WORK INSTRUCTIONS :: Find the line with "Гарантии и возврат (46, 2395)" in the data below. Repeat it and every line after it exactly, but not the pictures.

(Stored entries)
• • • • • • •
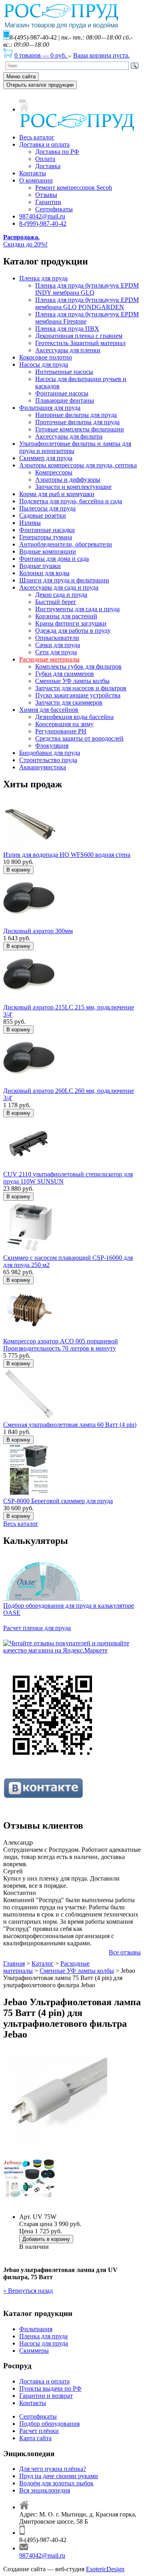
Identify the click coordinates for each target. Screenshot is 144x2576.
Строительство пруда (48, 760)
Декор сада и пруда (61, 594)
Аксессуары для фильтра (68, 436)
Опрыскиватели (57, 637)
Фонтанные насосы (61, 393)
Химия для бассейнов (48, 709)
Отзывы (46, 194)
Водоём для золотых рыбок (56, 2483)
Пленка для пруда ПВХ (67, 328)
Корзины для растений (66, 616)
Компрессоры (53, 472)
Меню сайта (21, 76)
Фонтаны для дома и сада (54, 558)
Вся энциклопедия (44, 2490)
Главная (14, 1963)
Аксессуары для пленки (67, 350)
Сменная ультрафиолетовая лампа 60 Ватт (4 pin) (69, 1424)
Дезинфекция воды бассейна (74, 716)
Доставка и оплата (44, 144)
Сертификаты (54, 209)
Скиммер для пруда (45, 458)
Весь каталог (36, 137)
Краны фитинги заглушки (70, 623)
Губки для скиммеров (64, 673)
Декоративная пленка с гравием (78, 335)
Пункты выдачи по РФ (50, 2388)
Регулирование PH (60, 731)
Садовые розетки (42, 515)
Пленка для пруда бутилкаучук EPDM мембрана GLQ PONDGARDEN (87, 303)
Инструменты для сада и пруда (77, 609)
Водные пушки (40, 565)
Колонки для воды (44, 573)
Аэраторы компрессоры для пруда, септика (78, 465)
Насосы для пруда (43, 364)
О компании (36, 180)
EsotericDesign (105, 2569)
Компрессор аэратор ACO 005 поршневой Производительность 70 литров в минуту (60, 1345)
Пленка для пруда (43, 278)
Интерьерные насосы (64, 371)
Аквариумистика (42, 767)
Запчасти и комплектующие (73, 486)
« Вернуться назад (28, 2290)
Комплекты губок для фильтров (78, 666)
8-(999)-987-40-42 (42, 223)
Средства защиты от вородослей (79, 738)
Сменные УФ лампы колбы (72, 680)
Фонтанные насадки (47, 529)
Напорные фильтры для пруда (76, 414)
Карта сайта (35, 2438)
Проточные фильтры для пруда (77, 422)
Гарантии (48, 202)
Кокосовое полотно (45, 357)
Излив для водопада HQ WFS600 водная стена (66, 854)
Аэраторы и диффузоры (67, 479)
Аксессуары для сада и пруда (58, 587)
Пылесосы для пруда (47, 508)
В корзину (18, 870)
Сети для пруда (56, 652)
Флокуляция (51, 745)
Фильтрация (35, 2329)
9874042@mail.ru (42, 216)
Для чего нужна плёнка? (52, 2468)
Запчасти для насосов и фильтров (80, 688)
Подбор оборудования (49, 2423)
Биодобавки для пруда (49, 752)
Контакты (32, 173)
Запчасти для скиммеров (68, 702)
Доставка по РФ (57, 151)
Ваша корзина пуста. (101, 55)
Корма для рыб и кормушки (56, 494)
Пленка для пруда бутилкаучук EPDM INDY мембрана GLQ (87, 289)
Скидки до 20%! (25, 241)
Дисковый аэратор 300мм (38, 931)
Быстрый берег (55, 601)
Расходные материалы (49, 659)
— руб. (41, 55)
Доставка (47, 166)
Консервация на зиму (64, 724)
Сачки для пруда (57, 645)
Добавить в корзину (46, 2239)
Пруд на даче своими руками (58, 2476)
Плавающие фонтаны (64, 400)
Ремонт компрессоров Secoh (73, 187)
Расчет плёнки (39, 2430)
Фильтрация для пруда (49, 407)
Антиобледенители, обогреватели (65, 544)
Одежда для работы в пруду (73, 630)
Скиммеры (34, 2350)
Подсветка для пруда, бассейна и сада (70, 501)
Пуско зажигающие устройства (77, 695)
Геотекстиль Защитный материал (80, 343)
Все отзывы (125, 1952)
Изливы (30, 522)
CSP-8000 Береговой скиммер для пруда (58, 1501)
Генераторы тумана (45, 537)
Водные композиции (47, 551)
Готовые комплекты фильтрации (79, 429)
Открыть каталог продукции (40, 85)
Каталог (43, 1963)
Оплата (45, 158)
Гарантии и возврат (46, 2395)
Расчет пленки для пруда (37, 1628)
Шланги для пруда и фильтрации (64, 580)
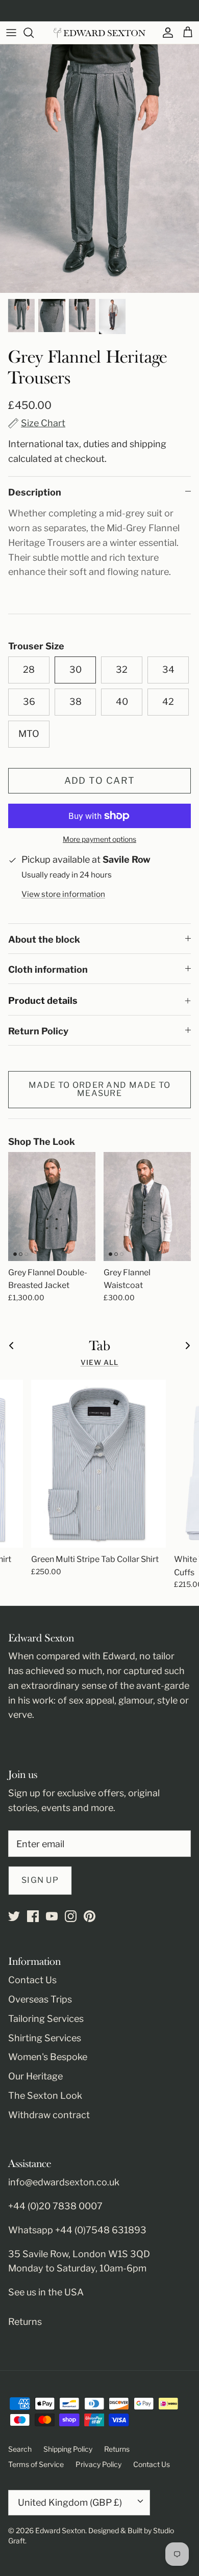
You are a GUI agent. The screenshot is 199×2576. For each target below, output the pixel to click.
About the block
• • • • • • •
FINISHED TASK ::
Гарантии и возврат (46, 2395)
Расчет пленки для пруда (37, 1628)
Шланги для пруда и фильтрации (64, 580)
You are a GUI agent. The screenshot is 199×2576. For each target below, output the pixel to click.
About the block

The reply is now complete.